Saturday 12 April 2014

Wondering why, and remembering a friend

Sometimes I felt like the odd one out. 
I don't like praises. 
I don't like big parties. 
I don't think there are many wonderful things about myself. 
I watch both anime and English shows. 
I immerse myself so deeply in novels that I get really pissed when I am disturbed.
I like solitude, but not loneliness.
I love the fictional world of books, manga and anime.
I love Japanese music.
I like to make friends with people from other races.
Recently, I like baking. I felt happy when people say my cakes are good. It gives me more satisfaction than getting good exam results. I have already passed that stage. I used to be incredibly competitive, not anymore.
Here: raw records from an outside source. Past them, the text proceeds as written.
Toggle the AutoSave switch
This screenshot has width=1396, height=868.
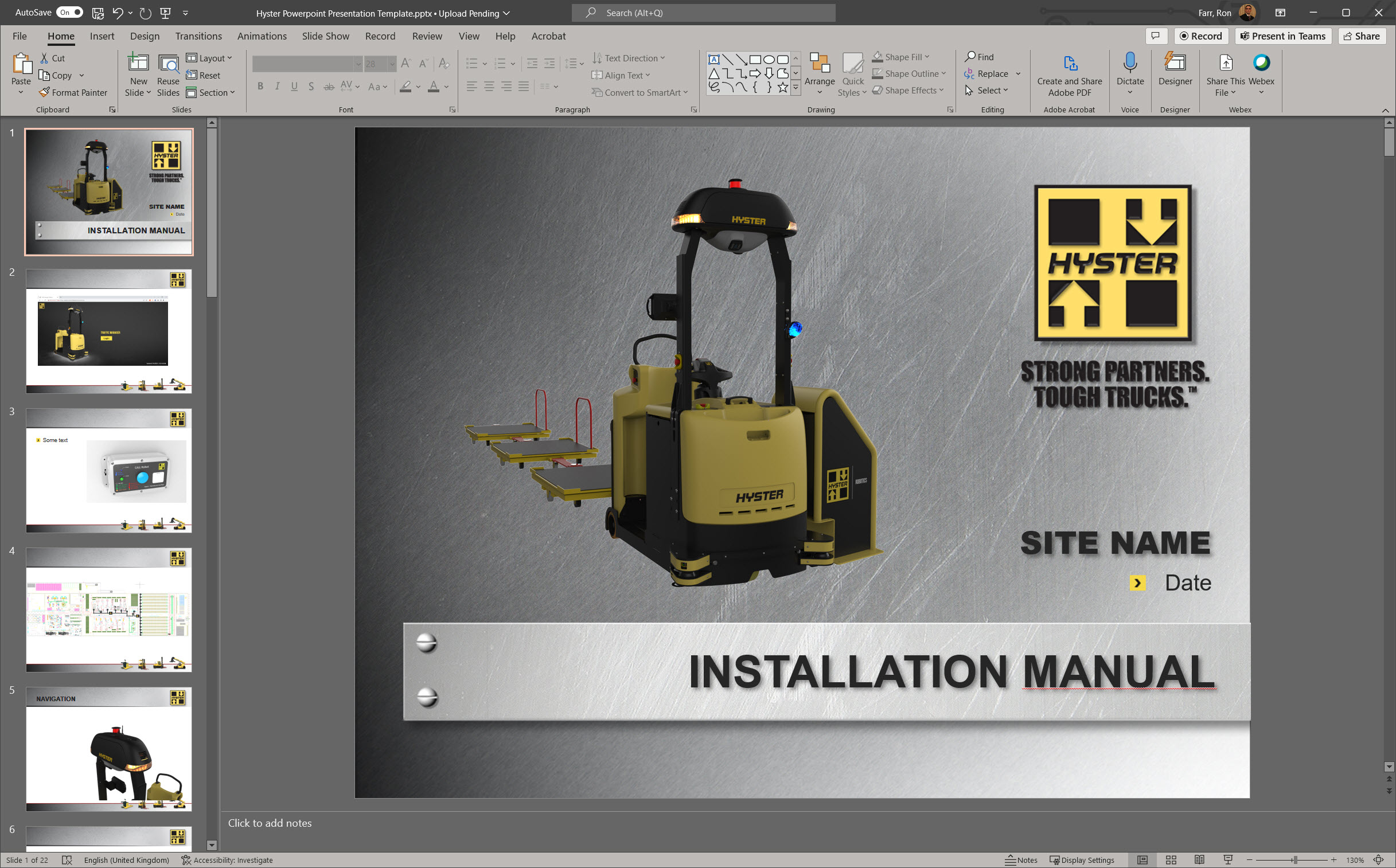70,13
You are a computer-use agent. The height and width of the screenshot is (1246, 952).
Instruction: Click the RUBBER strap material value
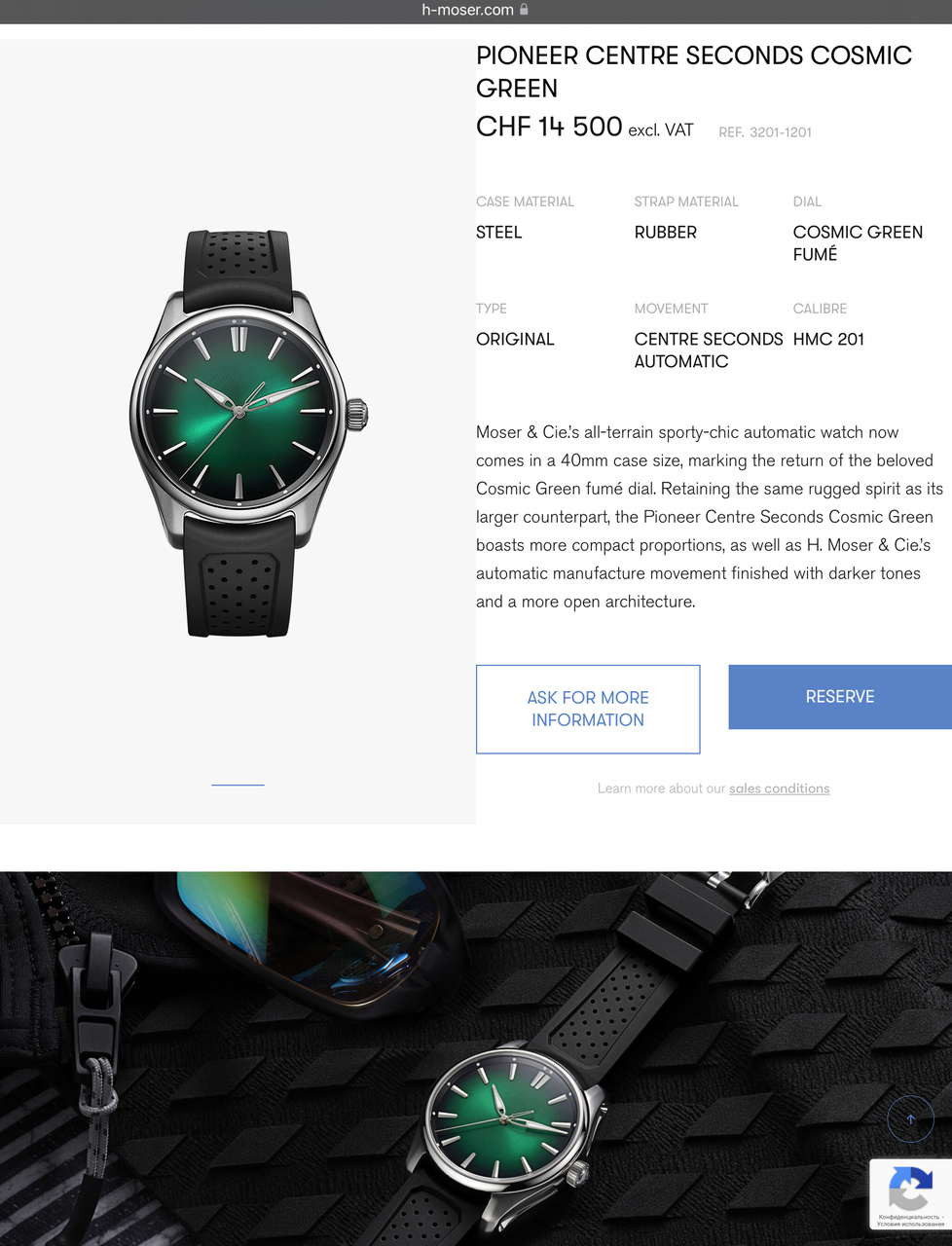click(x=666, y=233)
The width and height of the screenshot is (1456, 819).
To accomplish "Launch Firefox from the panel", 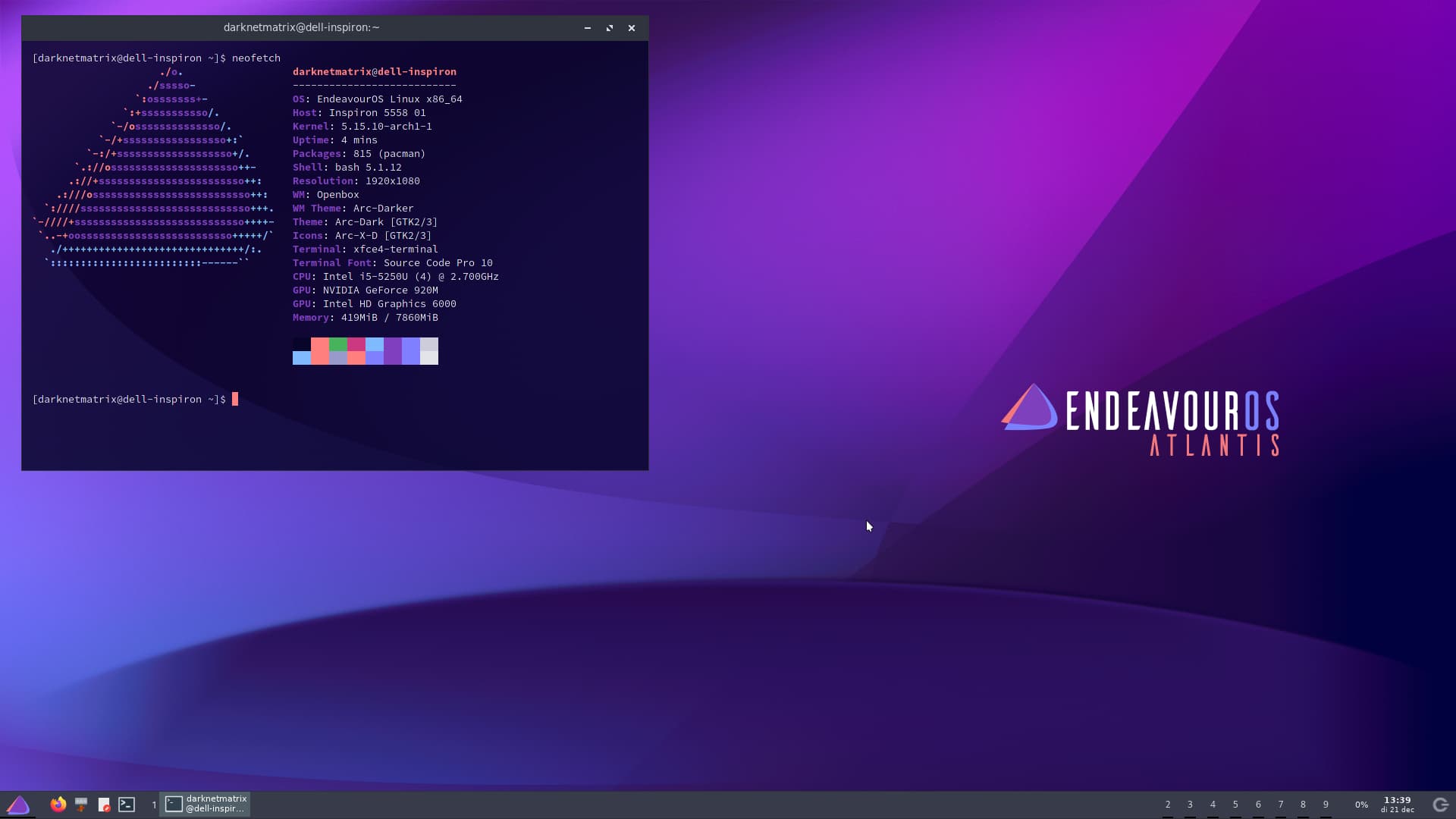I will pyautogui.click(x=58, y=805).
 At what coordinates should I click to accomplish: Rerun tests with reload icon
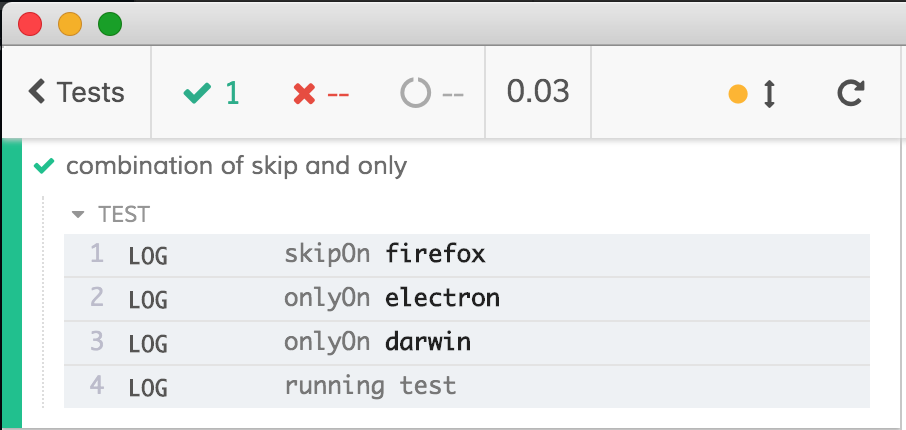(851, 93)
Sometimes I feel like the odd one out.
I have always felt a bit lonely because i can't find people like me. 
I don't have friends to really get excited about all the things I love. 
I don't really follow mainstream entertainment like K-Pop.
I go to many online forums instead because I can't find anyone who had the same interests as me.
Most of my friends only have a few common interests with me.












If you know all of these really well, you are probably my soul mate!
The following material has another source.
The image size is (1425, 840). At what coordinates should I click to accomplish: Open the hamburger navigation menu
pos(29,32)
However, the recent passing of my friend changed my opinion.
Being different may be stressful.
Many things will pressure you so much you feel so lonely.
You get stressed because you are different.
You get stressed because you can't cope with something.
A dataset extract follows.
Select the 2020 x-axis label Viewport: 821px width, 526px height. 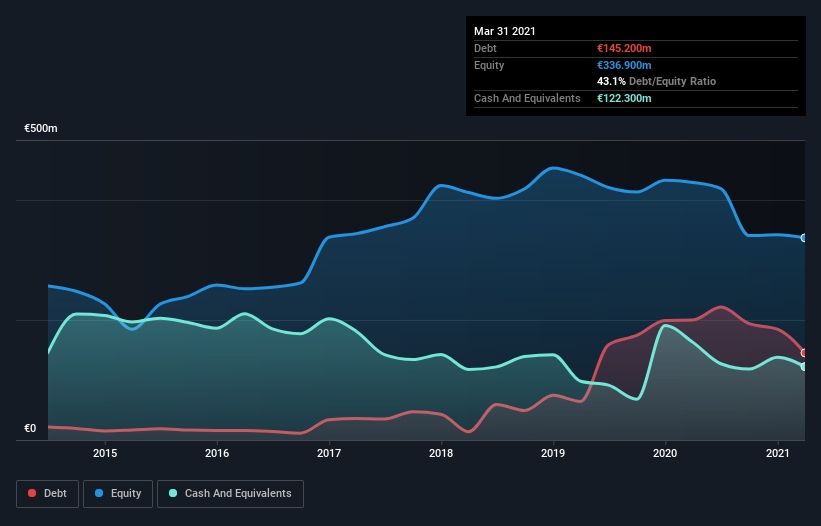[x=665, y=453]
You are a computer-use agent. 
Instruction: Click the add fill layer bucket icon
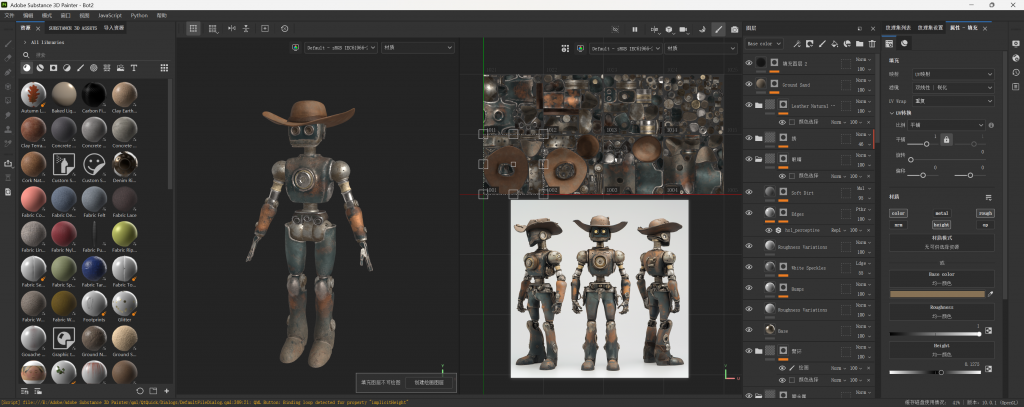pyautogui.click(x=834, y=44)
I used to wonder why people can't understand me.
Then, my friends told me my thinking is distorted.
I never realised it.
But my thinking is never distorted.
It's just a different way of thinking.
Ah well, people won't understand anyway.
I am grateful I still have many good friends.
But I understood their concerns, they are really kind people ^^

Speaking of friends, Ker Sern's passing really dealt me a blow.
He's gone, just like that.
The news made me feel distraught for 2 days.
I can't do anything without thinking of him.
Facebook became so painful to look at.
We are classmates for 3 years.
He was such a funny and brave guy, he had put a lot of smiles on my face.
Now he's gone.
It really pains me to use past tenses on him.
Sin Wei is right.
In this world, people matter the most only after they are gone.
We only realise our loss when they are gone.
He's a wonderful person who chased his dreams.
I wish I have his courage.

I will remember him. The world has lost a beautiful soul through tragic circumstances.
I apologise for using his photo without permission, but this photo is really beautiful in many ways.

I'll remember him.
We are not close, but I'll still remember him for a really long time.
His passing will only serve as a reminder to all of us not only to fight to live on despite the hardships, but to live on with dignity and happiness and contentment.

Amitabha.
Rest in peace.
You will always be remembered by the ones who care about and love you, and the ones who had been lucky enough to be showered by your positive energy and humour.
You made your mark in this world, and may you be always happy in the other world you now live.

This song is dedicated to him. It felt suitable somehow.
五月天 - 温柔。



































3 comments:

  1. stay strong and good luck! :')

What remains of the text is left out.